#### [Work task]
Print the lines of the listing below verbatim from its first line through the line bearing "فال قهوه شش فنجان (303, 367)". Any pictures are to be omitted.

#### [Data in this exercise]
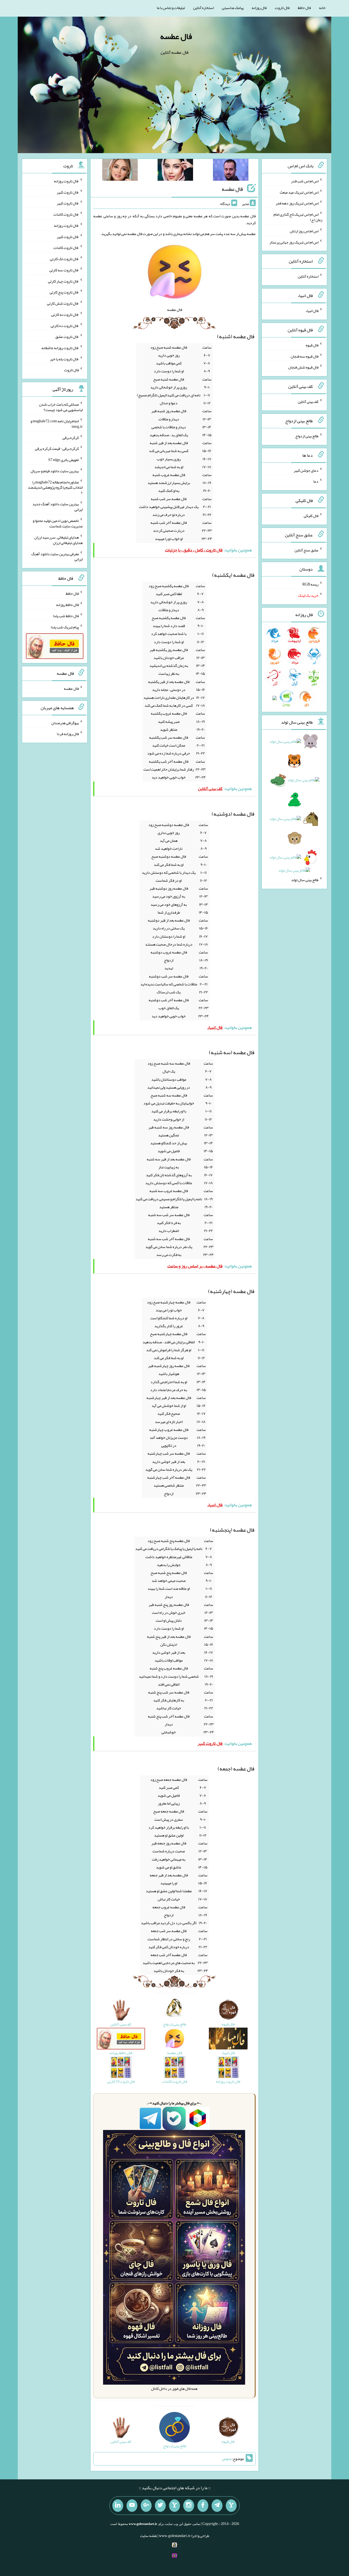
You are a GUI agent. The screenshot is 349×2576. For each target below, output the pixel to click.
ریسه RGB (310, 584)
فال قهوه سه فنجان (304, 356)
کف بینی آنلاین (308, 401)
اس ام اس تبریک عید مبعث (299, 192)
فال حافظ (304, 7)
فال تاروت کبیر (68, 192)
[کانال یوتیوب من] (132, 2505)
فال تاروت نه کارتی (65, 314)
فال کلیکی (311, 515)
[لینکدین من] (117, 2505)
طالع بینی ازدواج (306, 436)
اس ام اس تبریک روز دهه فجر (297, 203)
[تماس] (174, 2505)
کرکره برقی (70, 437)
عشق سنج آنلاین (306, 550)
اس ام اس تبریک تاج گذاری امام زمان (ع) (297, 217)
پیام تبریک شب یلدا (65, 627)
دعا (315, 481)
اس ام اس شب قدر (304, 181)
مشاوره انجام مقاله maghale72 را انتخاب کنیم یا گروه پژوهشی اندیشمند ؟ (55, 487)
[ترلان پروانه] (175, 171)
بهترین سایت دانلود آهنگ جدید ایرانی (57, 506)
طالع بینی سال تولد (304, 880)
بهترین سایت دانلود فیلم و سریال (55, 471)
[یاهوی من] (231, 2505)
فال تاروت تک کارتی (64, 259)
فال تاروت (282, 7)
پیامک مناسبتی (232, 7)
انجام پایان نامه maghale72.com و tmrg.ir (57, 423)
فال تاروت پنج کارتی (64, 292)
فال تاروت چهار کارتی (63, 281)
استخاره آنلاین (203, 7)
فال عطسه (176, 36)
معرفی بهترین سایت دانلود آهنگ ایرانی (57, 556)
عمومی (227, 2458)
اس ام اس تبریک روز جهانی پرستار (293, 242)
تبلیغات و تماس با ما (171, 7)
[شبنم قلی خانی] (120, 171)
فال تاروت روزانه (66, 181)
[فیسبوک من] (202, 2505)
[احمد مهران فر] (230, 171)
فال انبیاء (311, 310)
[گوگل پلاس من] (146, 2505)
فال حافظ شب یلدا (66, 616)
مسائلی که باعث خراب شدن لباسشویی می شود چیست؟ (61, 407)
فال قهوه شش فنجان (303, 367)
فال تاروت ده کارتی (65, 325)
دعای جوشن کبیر (306, 470)
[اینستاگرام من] (188, 2505)
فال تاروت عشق (67, 336)
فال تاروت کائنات (66, 214)
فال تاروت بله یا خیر (64, 359)
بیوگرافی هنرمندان (65, 722)
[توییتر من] (160, 2505)
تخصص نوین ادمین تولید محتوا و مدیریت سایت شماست (58, 523)
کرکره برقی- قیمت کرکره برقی (57, 448)
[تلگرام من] (217, 2505)
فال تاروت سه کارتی (64, 270)
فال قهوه (312, 345)
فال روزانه (259, 7)
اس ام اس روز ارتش (304, 231)
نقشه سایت (148, 2535)
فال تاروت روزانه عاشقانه (60, 348)
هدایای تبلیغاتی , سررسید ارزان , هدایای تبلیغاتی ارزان (58, 539)
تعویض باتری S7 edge (63, 459)
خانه (322, 7)
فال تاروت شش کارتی (63, 303)
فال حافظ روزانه (67, 604)
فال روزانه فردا (68, 734)
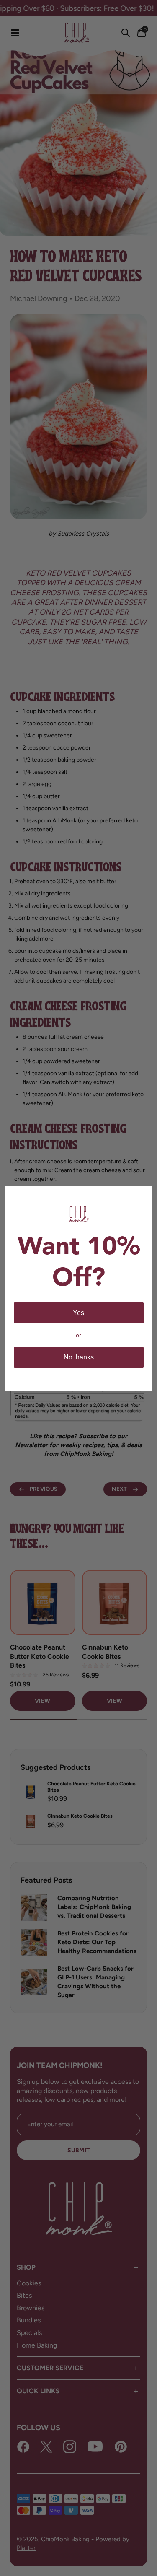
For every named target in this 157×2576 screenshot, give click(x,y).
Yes (78, 1312)
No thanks (79, 1357)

#### [Exercise response]
You are a GUI agent. The screenshot is 349×2576. For each target below, output the pixel to click.
ریسه RGB (310, 584)
فال قهوه سه فنجان (304, 356)
کف بینی آنلاین (308, 401)
اس ام اس تبریک عید مبعث (299, 192)
فال حافظ (304, 7)
فال تاروت کبیر (68, 192)
[کانال یوتیوب من] (132, 2505)
فال تاروت نه کارتی (65, 314)
فال کلیکی (311, 515)
[لینکدین من] (117, 2505)
طالع بینی ازدواج (306, 436)
اس ام اس تبریک روز دهه فجر (297, 203)
[تماس] (174, 2505)
کرکره برقی (70, 437)
عشق سنج آنلاین (306, 550)
اس ام اس تبریک تاج گذاری امام زمان (ع) (297, 217)
پیام تبریک شب یلدا (65, 627)
دعا (315, 481)
اس ام اس شب قدر (304, 181)
مشاوره انجام مقاله maghale72 را انتخاب کنیم یا گروه پژوهشی اندیشمند ؟ (55, 487)
[ترلان پروانه] (175, 171)
بهترین سایت دانلود آهنگ جدید ایرانی (57, 506)
طالع بینی سال تولد (304, 880)
بهترین سایت دانلود فیلم و سریال (55, 471)
[یاهوی من] (231, 2505)
فال تاروت تک کارتی (64, 259)
فال تاروت (282, 7)
پیامک مناسبتی (232, 7)
انجام پایان نامه maghale72.com و tmrg.ir (57, 423)
فال تاروت پنج کارتی (64, 292)
فال تاروت چهار کارتی (63, 281)
استخاره آنلاین (203, 7)
فال عطسه (176, 36)
معرفی بهترین سایت دانلود آهنگ ایرانی (57, 556)
عمومی (227, 2458)
اس ام اس تبریک روز جهانی پرستار (293, 242)
تبلیغات و تماس با ما (171, 7)
[شبنم قلی خانی] (120, 171)
فال تاروت روزانه (66, 181)
[فیسبوک من] (202, 2505)
[احمد مهران فر] (230, 171)
فال انبیاء (311, 310)
[گوگل پلاس من] (146, 2505)
فال حافظ شب یلدا (66, 616)
مسائلی که باعث خراب شدن لباسشویی می شود چیست؟ (61, 407)
فال قهوه شش فنجان (303, 367)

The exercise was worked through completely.